Mon Apr 9 17:14:52 PDT 2012

hi,

Trying to make an new model for infiniband for Diep.
I need some advice which functioncalls/libraries to use for fastest  
possible communication over infiniband (mellanox qdr)
from one node to another.

There is a lot of possibilities there but what's communicating fastest?

I need 2 different types of communication possibly 3 or more.
Still can setup the model there how to communicate now so let's test  
the water:

a) each node has a 1.5GB cache. so that's  1.5 GB * n
      each core of each node is randomly needing 192 bytes. Don't  
know which node in
      advance and don't know where in the gigabytes of cache  
(hashtable) it needs to read.

       what library and which function call is best to ask for this?

     Realize all 8 cores are busy, if i need to keep 1 core free  
handling all requests from all other
      nodes, that slows down each machine significantly as i lose 1  
core then.

b) for starting and stopping the difference cores (at all nodes) in a  
de-centralized manner,
      some variables are difficult to keep decentralized, you want  
them broadcasted to all nodes somehow
      updating shared memory at remote nodes in some sort of manner,  
so the mellanox card writing into the RAM
      without interrupting the probably 8 running cores, nor needing  
any of them to handle this.

      Is that possible somehow? If so, is it possible to update it  
with 1 function call to all n-1 other nodes?

c) memory migration - which possibilities are there to do this - i  
probably need to build a manual memory migration
     when a specific job gets taken over from 1 node to another.  
Which function calls would you advice to use there,
      is there documentation on how to efficiently implement memory  
migration?

  I need to migrate roughly around a 2 kilobyte at a time. This  
doesn't happen too much obviously, yet the algorithms
are so complex i can't avoid doing this if i want the utmost  
performance so i figured out on paper.
And yes i do know there is some stuff that already has this built in  
- but that's possibly too slow for what i need.

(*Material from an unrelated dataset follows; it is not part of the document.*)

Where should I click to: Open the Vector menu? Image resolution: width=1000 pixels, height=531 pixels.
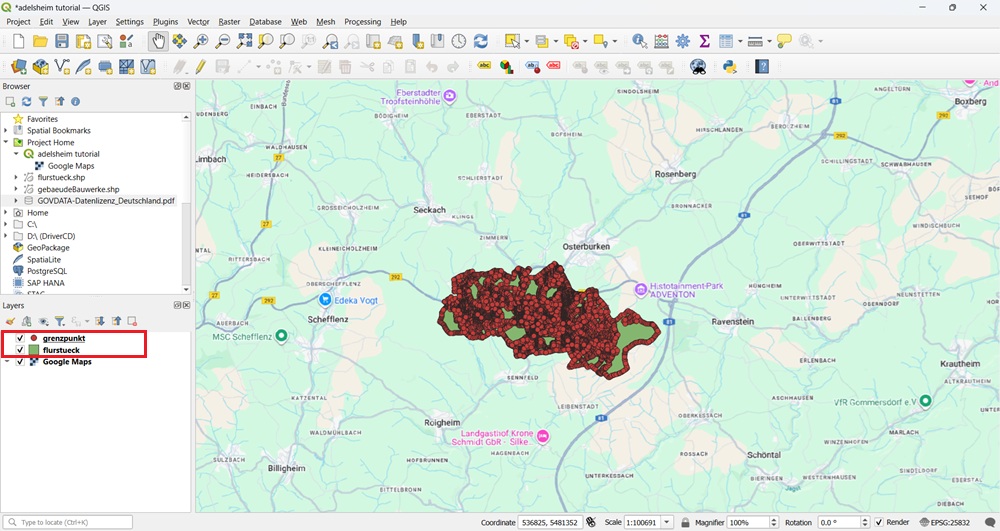coord(198,21)
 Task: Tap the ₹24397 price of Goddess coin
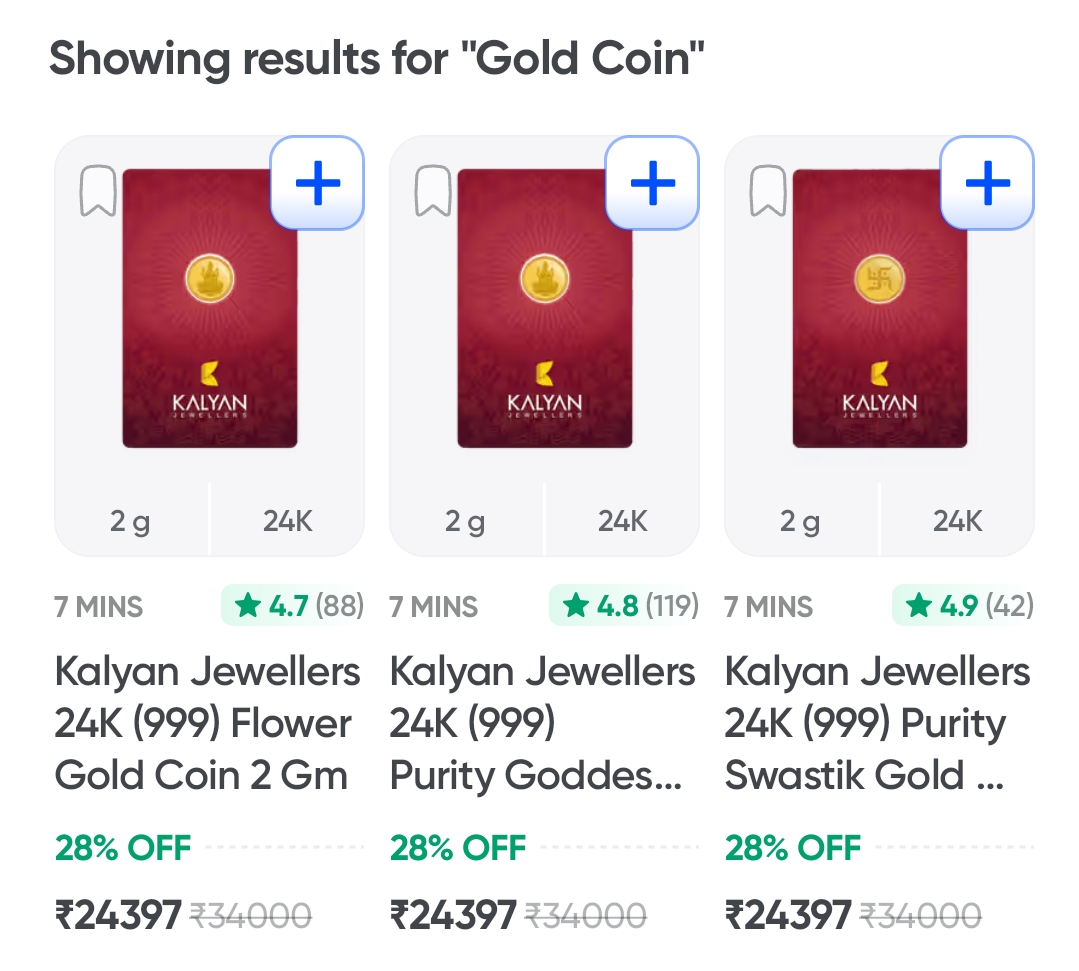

d) atomic reads/writes/spinlocks over infiniband. there probably is a  
function to set a lock at a remote memory adress,
      which one is it?
       Is there also a function call that sets a lock, and when lock  
is succesful directly returns you a bunch of bytes from a specific
      adress (nearby the lock); that would avoid me doing the  
procedure first setting a lock. Then sit duck and wait until lock is  
set.
      Then issue that read. Means we ship from node A to B something,  
then when lock set at B, goes back to A. Then A can read its
       bytes finally at B as it has the lock set. Is there a combined  
function that is faster than this and is just directly after it can get
      the lock at B return those bytes to A?

e) when doing the spinlock from A, is the core A.c  that tries to set  
the lock at node B, is that core spinning?
      My previous experience there is that nowadays and/or in past  
when trying to do this, some implementations instead of having your
      core spin for a bunch of microseconds, they put your core to  
idle, which means that it needs to get fired by the runqueue,
      to say it in a simple manner, once again, which again means a  
10-30 milliseconds delay until it has received that data.
      Do cores get put in prison for up to 30 years when trying to  
set a lock with the function call in D, do i have both options or am  
i so lucky?

Many thanks for taking a look at my questions and even more to those  
responding!

Kind Regards,
Vincent